A veces, sin embargo, Haití vuelve a mí en sueños. Veo la mañana en los cerros llenos de pájaros. Veo la entrada metálica del mercado donde se internaba Olide, la cocinera de la casa, a buscar frutas, verduras y carnes para la semana. Veo el gótico hotel Oloffson de noche, con su dueño, Richard A. Morse, aprontándose a tocar con su grupo, RAM, de música vudú. Veo la luz sobre los niños de la plaza de Pétion Ville. Veo el blanco de la catedral con los feligreses en traje de domingo bajando las escaleras. Veo las sillas de playa de caoba del hotel Montana alrededor de la piscina donde distintos cooperantes y misioneros disfrutan como millonarios el final de la tarde. Escucho el sonido festivo de los bocinazos con que los chóferes haitianos se saludan. Veo la falta de apuro, de angustia, una cierta ligereza que no se puede explicar a nadie que no haya pasado por ahí.
En Haití la lluvia, el sol, las elecciones, incluso la solidaridad internacional pueden ser un desastre. En Haití no parece haber esperanza, y es lo único que hay a raudales. La sensación que cualquier voluntario de alguna agencia internacional siente es que todo eso sin solución podría solucionarse tan simplemente si la sonrisa de la gente, si esa fuerza para no morir, si esa dignidad de esclavos libertos que consiguieron líderes honestos y organizados, si toda esa energía se pusiera a trabajar en la dirección correcta.

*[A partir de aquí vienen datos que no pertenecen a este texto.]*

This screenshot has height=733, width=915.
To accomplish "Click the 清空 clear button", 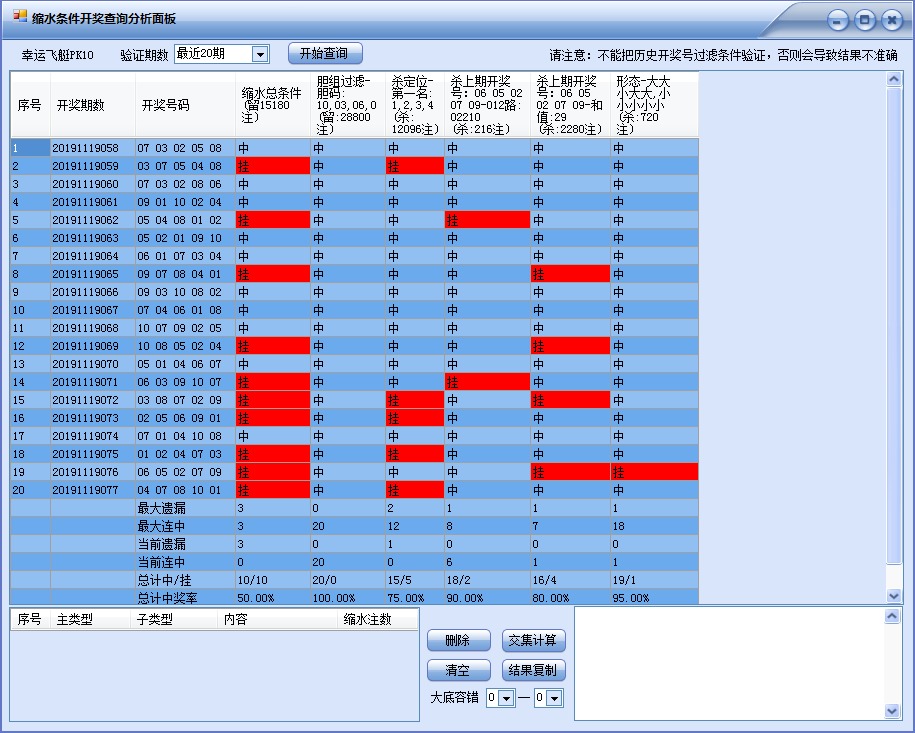I will click(458, 670).
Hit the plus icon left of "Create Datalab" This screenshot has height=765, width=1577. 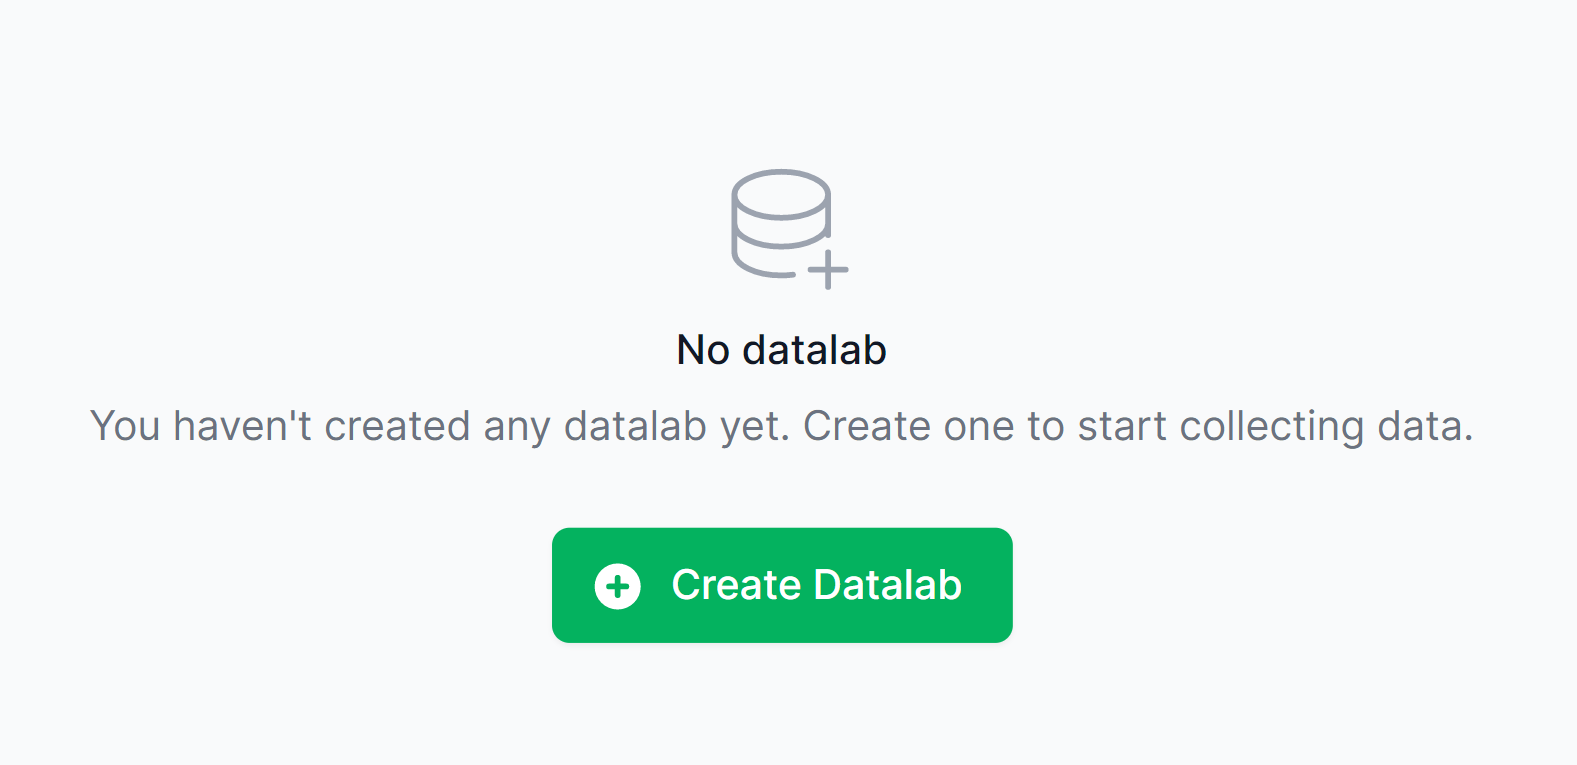pyautogui.click(x=618, y=586)
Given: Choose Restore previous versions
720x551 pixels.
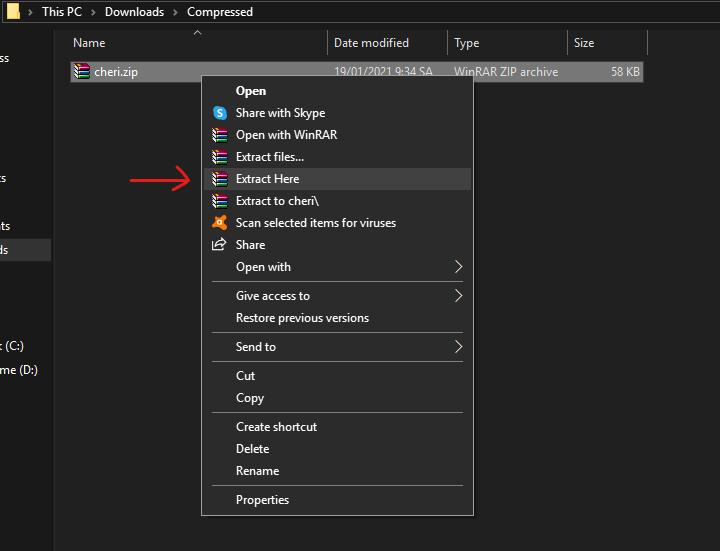Looking at the screenshot, I should [302, 318].
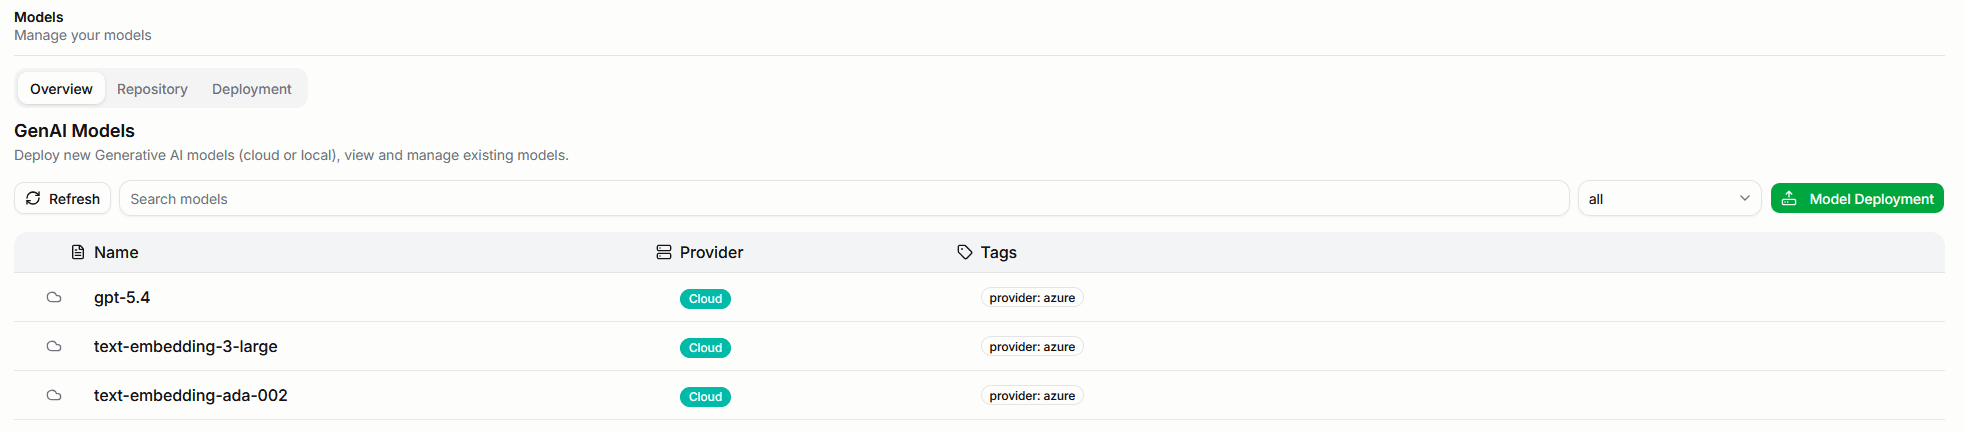Open the text-embedding-ada-002 model entry

coord(979,395)
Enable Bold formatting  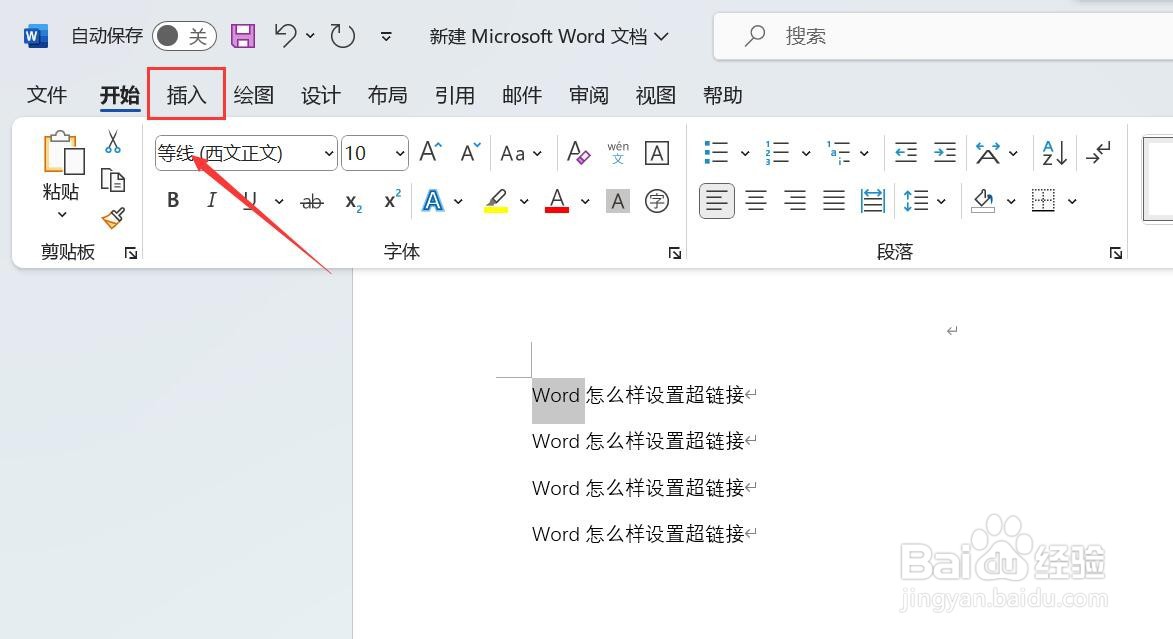pyautogui.click(x=172, y=200)
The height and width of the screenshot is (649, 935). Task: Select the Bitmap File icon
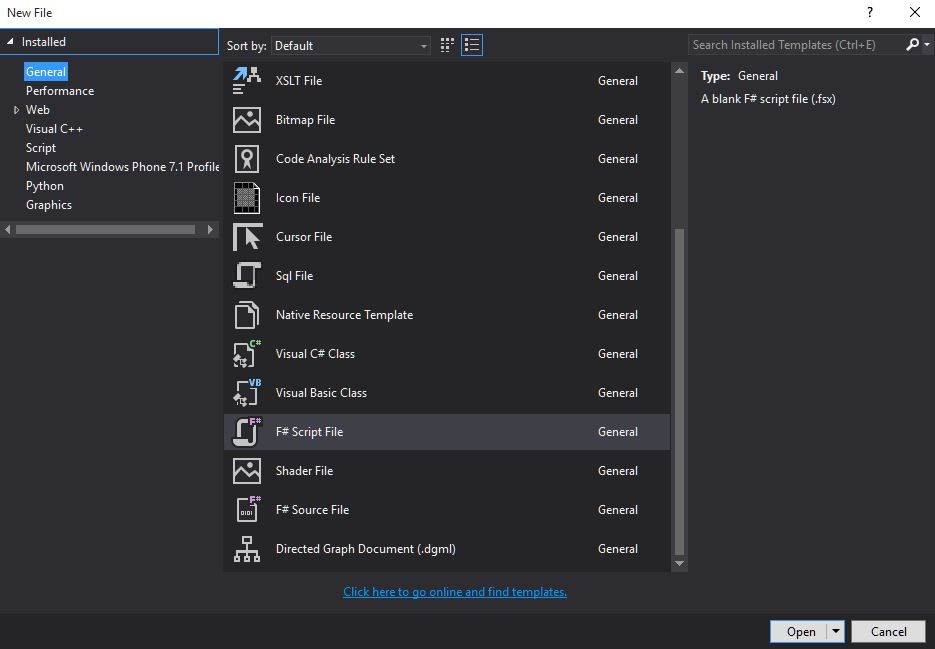(247, 120)
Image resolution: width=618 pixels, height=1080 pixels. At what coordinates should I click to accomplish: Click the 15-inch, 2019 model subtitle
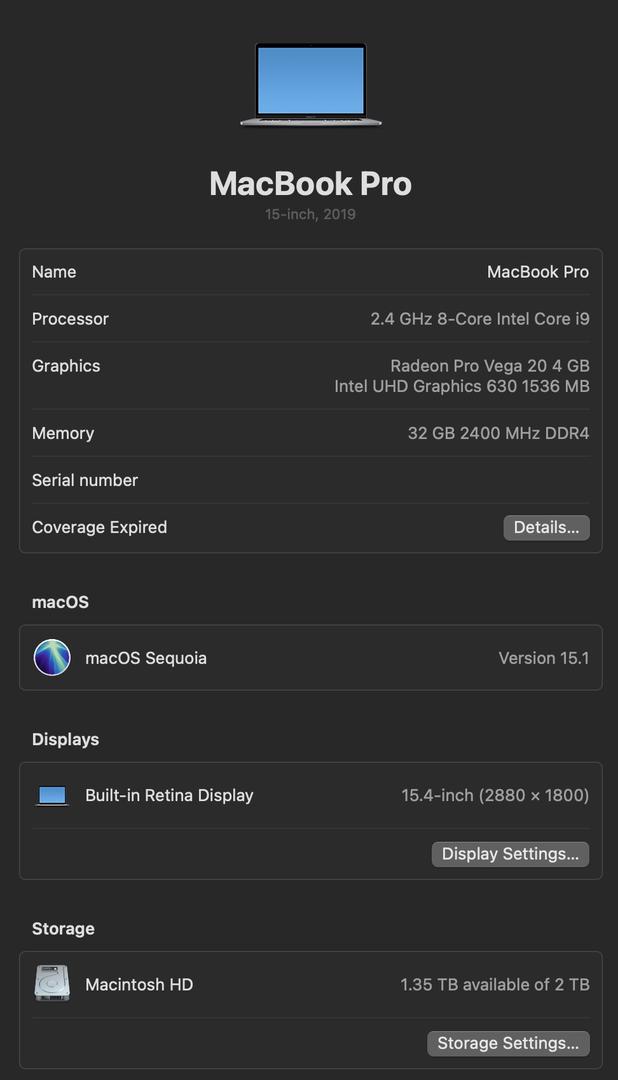pos(311,214)
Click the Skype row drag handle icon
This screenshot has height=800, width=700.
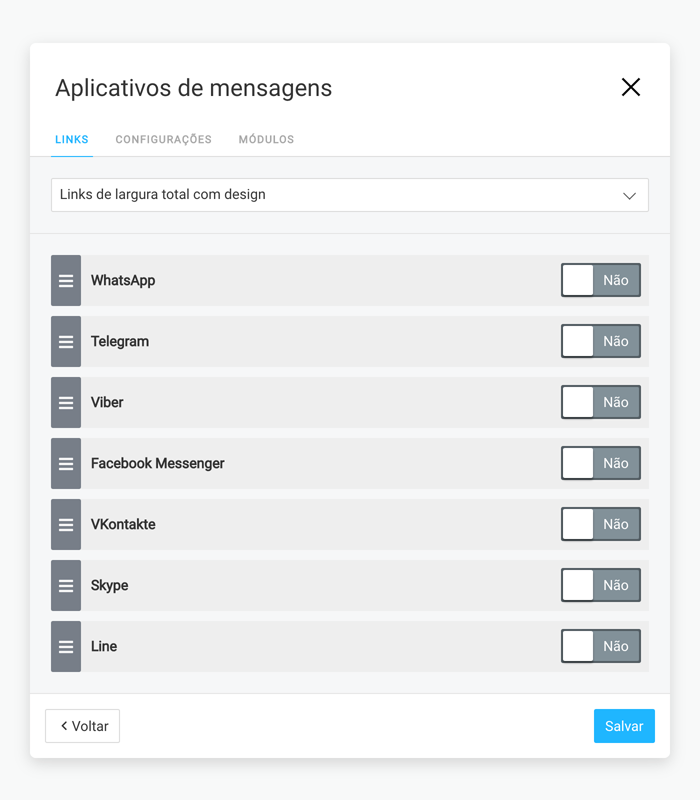[x=66, y=585]
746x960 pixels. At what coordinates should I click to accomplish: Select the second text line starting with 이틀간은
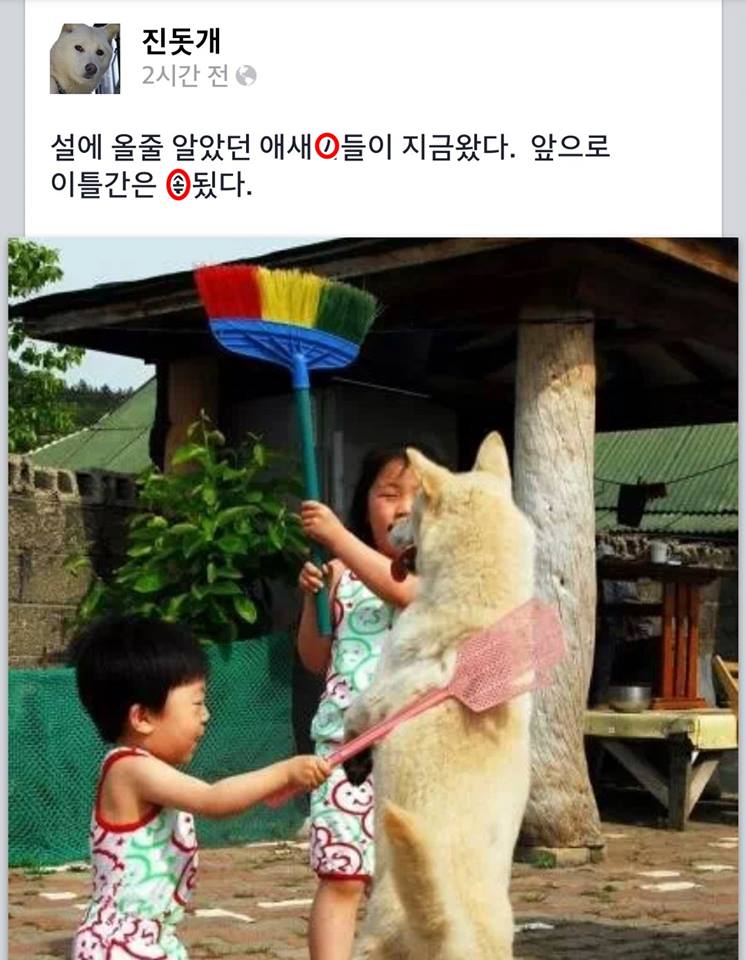tap(151, 184)
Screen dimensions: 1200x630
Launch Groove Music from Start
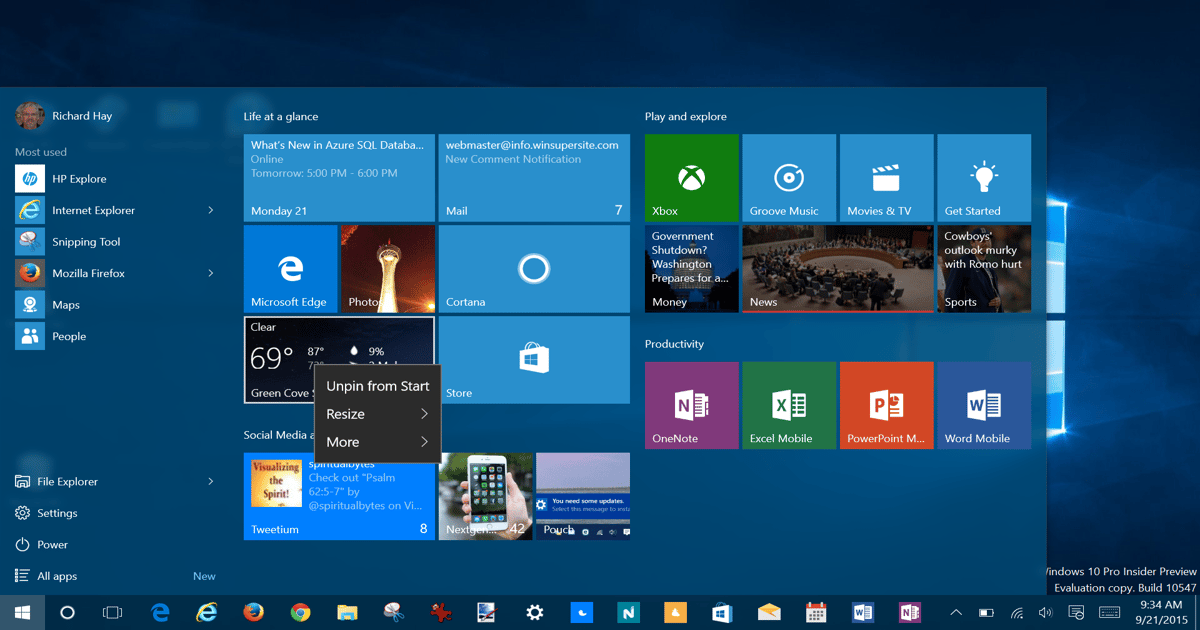click(789, 177)
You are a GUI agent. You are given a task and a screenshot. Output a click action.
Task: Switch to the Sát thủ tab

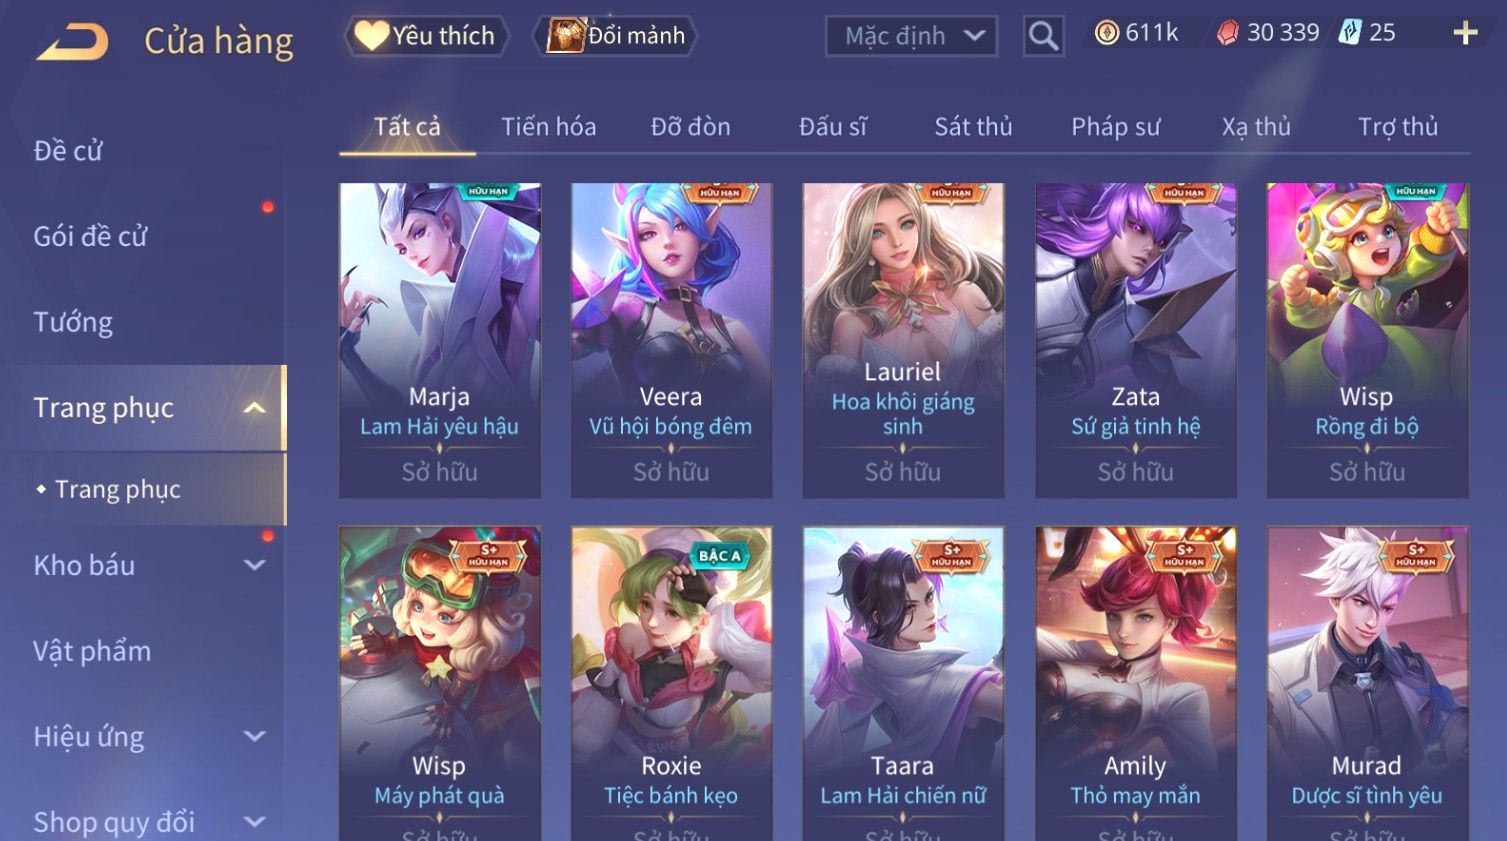[x=973, y=127]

Haití podría salvarse de la miseria de tantas maneras distintas… Llega el huracán, el terremoto, el golpe de Estado que se abraza al carnaval. De catástrofe en catástrofe, quizás uno sospeche al final que no es lo que quiere. Por cierto, quisiera poder desalojar los campamentos que tras el terremoto de 2010 alojan a 3.000 haitianos sin agua corriente, luz y con más alimentos de los que pueden conseguir con la mendicidad y la prostitución de sus hijas. Quisiera recuperar las selvas quemadas del norte y que los carnavales del sur no terminaran en masacre. Pero ¿quisiera dejar Haití la miseria por la pobreza? En el camino a Pétion Ville, hombres de todas las edades venden serpientes, flores, demonios y dioses hechos de restos de latones. Sean Penn, el actor de Hollywood que se trasladó a vivir algunos meses al campamento en el antiguo club de golf de Pétion Ville, llama a Haití un país de artista en estado puro donde el 90% de los habitantes tiene algún tipo de instinto creativo. Es quizás lo que no comprenden la mayoría de las organizaciones humanitarias, la mayoría de los predicadores, la mayoría de las agencias de cooperación, la mayor parte de los cascos azules que tratan de salvar a esa mitad de isla de sí misma. Enfrentados al desprecio y el olvido, condenados por querer ser libres, asaltados por la contradicción de su origen, hay en casi todos los haitianos que conozco un artista.
Un artista del hambre, como diría Kafka en el cuento donde escenifica a un campeón mundial de ayuno que al final revela cuál ha sido su secreto: no come para ganar ninguna apuesta, ni para demostrar nada a nadie. No come porque no ha encontrado un alimento que lo satisfaga.